Unsuccessful Syrian applicants for asylum in Norway are still being sent back to their homeland despite the recent government violence against the civilian population and pro-democracy protests there.
Denmark has already temporarily stopped the return of asylum seekers back to Syria – but the Norwegian Immigration Appeals Board (Utlendingsnemnda, UNE) will not do the same. The board has recently stopped returns to Yemen, the Ivory Coast and Libya, while the foreign ministry has advised Norwegian nationals not to travel to Syria unless absolutely necessary.
“The situation is still that individual evaluations will be done,” UNE’s Bjørn Lyster told newspaper Aftenposten. “Some Syrian asylum seekers will receive decisions that entail permission for further leave to remain in Norway, while others will receive decisions that mean they must return.” Lyster confirmed nonetheless that an evaluation of the security situation in the country would be ongoing, stating that “the decisive factor is whether the general security situation deteriorates so that individual evaluations cannot be done because it has become so dangerous that no one should longer be returned there.”
UNE director Terje Skjeggestad later added to Norwegian Broadcasting (NRK) that “we will at all costs avoid sending anyone back to persecution or great danger of losing their life.”
11 sent back in March
Opposition has already been expressed against UNE’s position. Mohamad Jaman, a Norwegian Syrian who is also a politician for the Labour Party, has maintained close contact with family and opposition politicians in Syria, and believes Norway’s view of the situation is too positive. Over Easter, Jaman sent a letter to Norwegian Prime Minister Jens Stoltenberg asking that he do more to condemn the violence and consider stopping the forced return of asylum seekers. He has not received a reply and told newspaper Aftenposten that he remains concerned about a number of recently returned asylum seekers.
One of Jaman’s friends, Blal Ali Blal, was sent back to Syria a couple of weeks ago, and “he has not come home.” Jaman does not know “whether he is scared or on the run or in hiding, or whether he has been taken.” A family with small children was also deported in recent weeks. The foreign ministry told NRK that 11 people had been sent back to Syria during March.
“The whole country is a military camp,” commented Jaman in Aftenposten. “People are injured and disappear because they are suspected for having taken part in demonstrations, but it can be enough just to walk onto the street to be hurt or arrested,” he added.

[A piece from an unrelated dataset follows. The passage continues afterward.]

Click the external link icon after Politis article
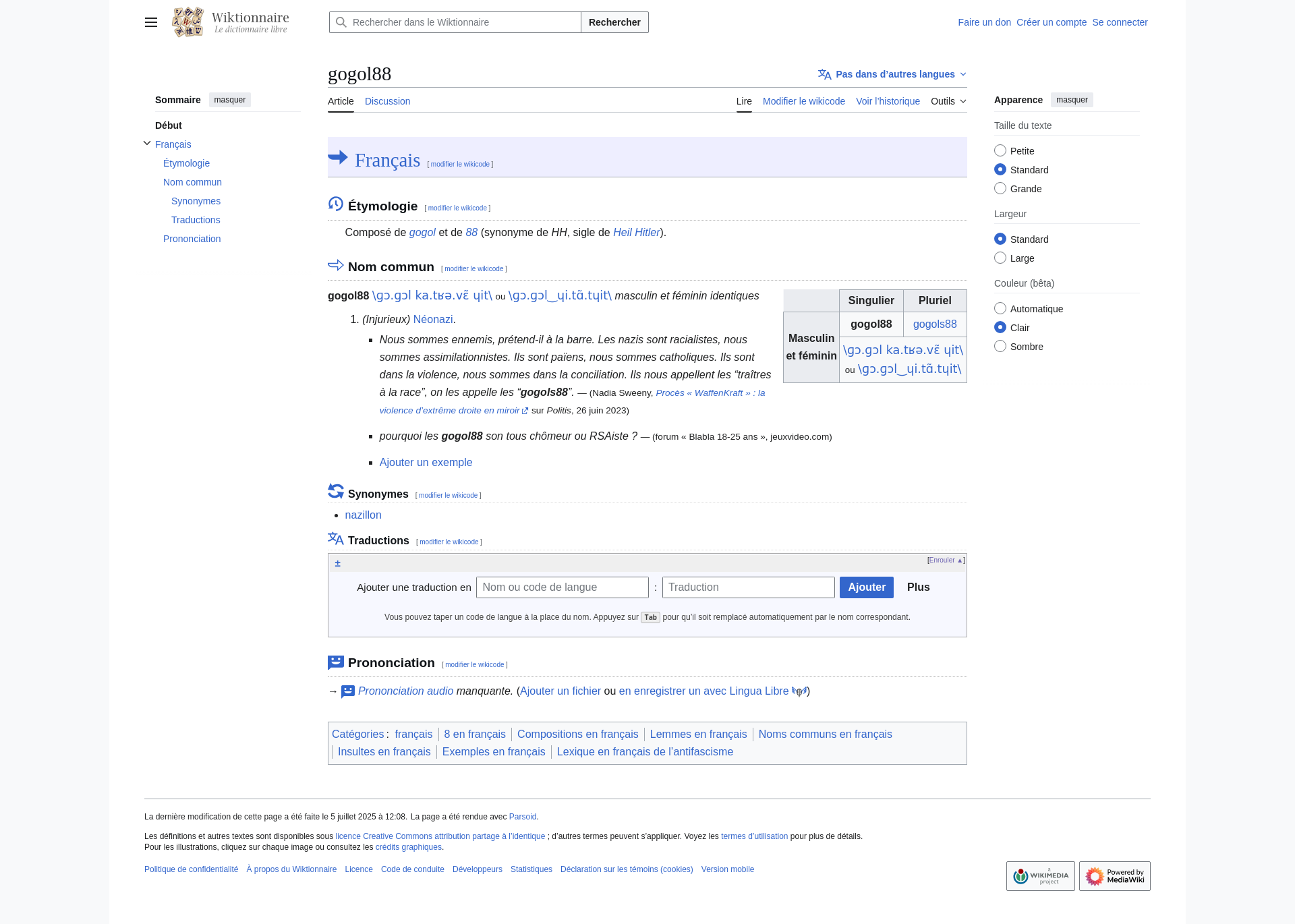 click(x=525, y=411)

Jaman was joined in his protests by the Norwegian Organization for Asylum Seekers (NOAS). Speaking to NRK, general secretary Ann-Magritt Austenå suggested that many of those sent back to the country were likely to be known opponents of the regime, and asked for an end to the deportations “because of the dramatic situation we see in Syria.”
The UK and USA are considering sanctions against Syria in light of the recent violent clampdown on pro-democracy protests. On Tuesday, the Norwegian foreign ministry condemned the Syrian authorities “in the strongest possible terms,” and was reported to be considering sanctions and other similar measures, as well as raising the issue in international organizations.